At any rate, I’ve written here about the effect the past couple of years has had on my ability to write. A lot of people rallied round and rah-rah’d, assuring me that I’d come out of the malaise, that my words were waiting and I just needed to knuckle down and try (as though I hadn’t), but these two particular friends built a nest of eider around me; not to protect me from life’s hard knocks (nothing does that), but to give me space to hurt and mourn, because that’s what I was doing – mourning not only the loved ones lost, but the cherished occupation I could no longer access. These friends were gentle and encouraging, and when the time was right (notice of open submissions to Tupelo Quarterly) they encouraged (not nagged) and put on just the right amount of pressure.

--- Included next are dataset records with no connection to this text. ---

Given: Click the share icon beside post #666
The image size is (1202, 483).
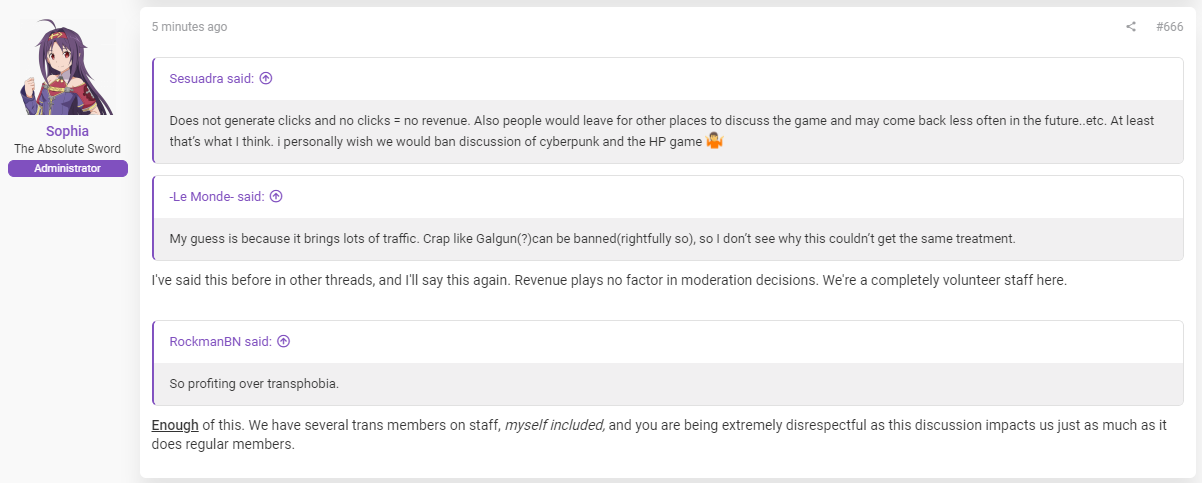Looking at the screenshot, I should 1131,27.
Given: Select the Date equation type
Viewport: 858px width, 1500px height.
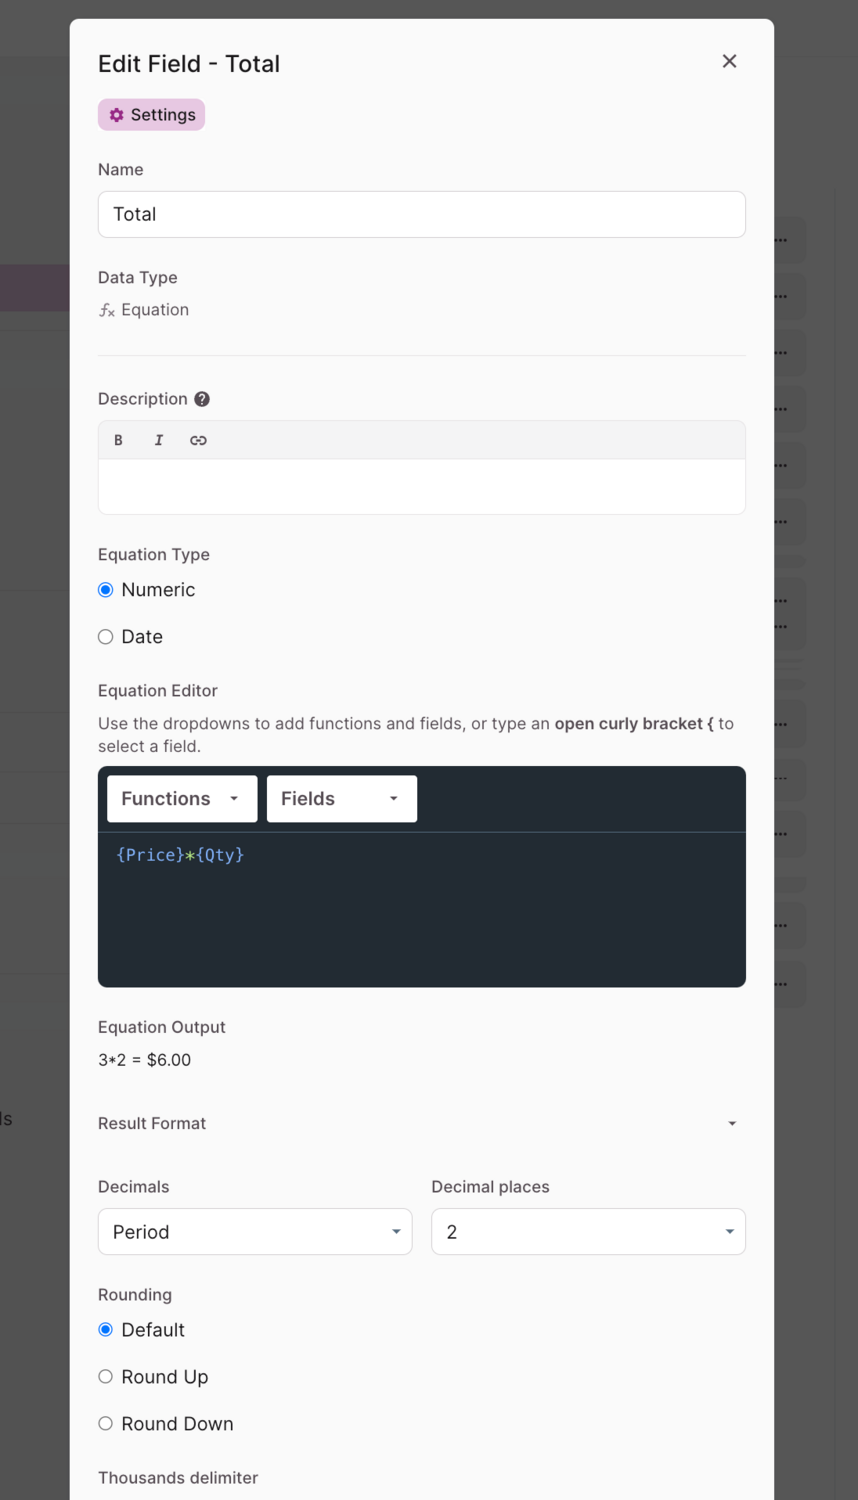Looking at the screenshot, I should (106, 637).
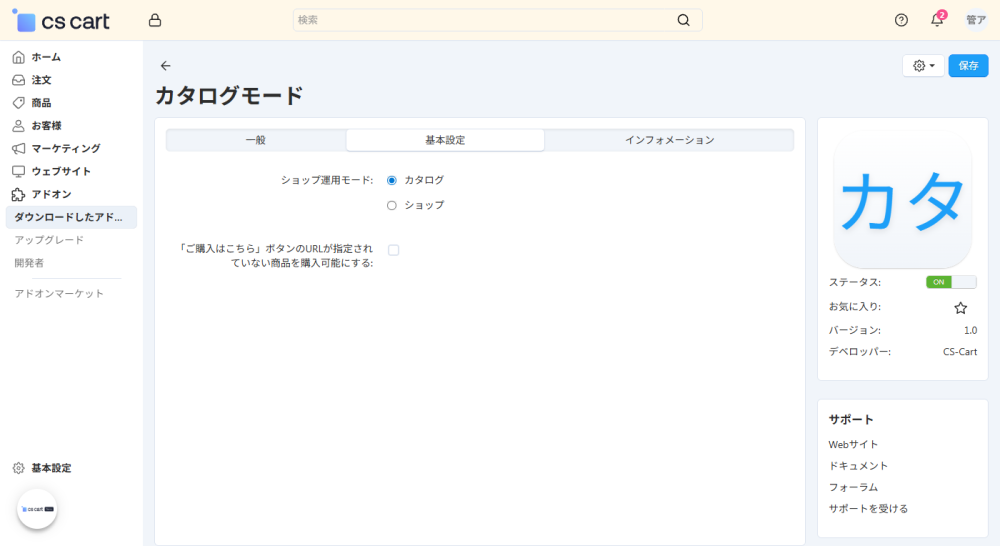Viewport: 1000px width, 546px height.
Task: Expand アドオン menu in sidebar
Action: 50,194

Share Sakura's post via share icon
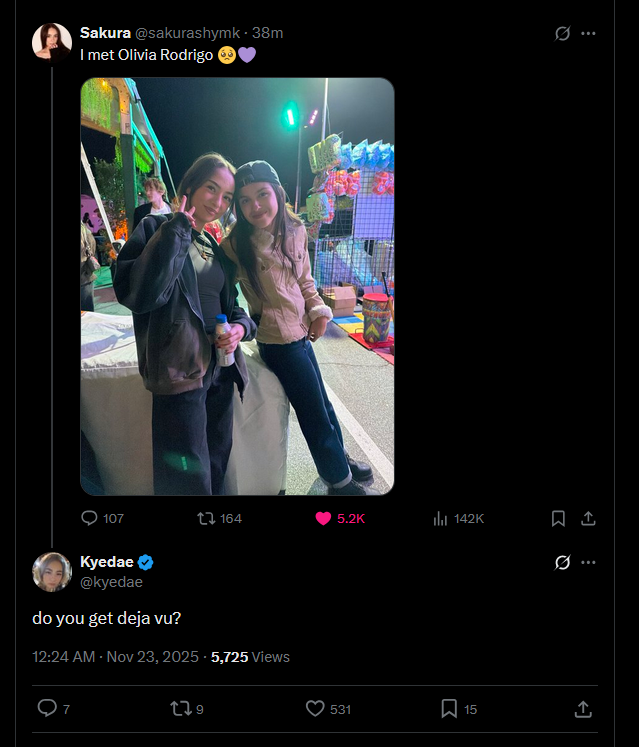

Yes, I must have been ready for it, otherwise no amount of encouragement would have made me submit somewhere I didn’t want to, or didn’t feel I ought. And though this submission comes with a bit of uncertainty, well, hell, don’t they all? We never know when we’re going to be published. (At least most of us don’t.) So, yeah, the girl has picked up the gauntlet again…with a sense of relief I can’t quite express.
But as for these friends — John and Shifra — you’re lifesavers and I love you.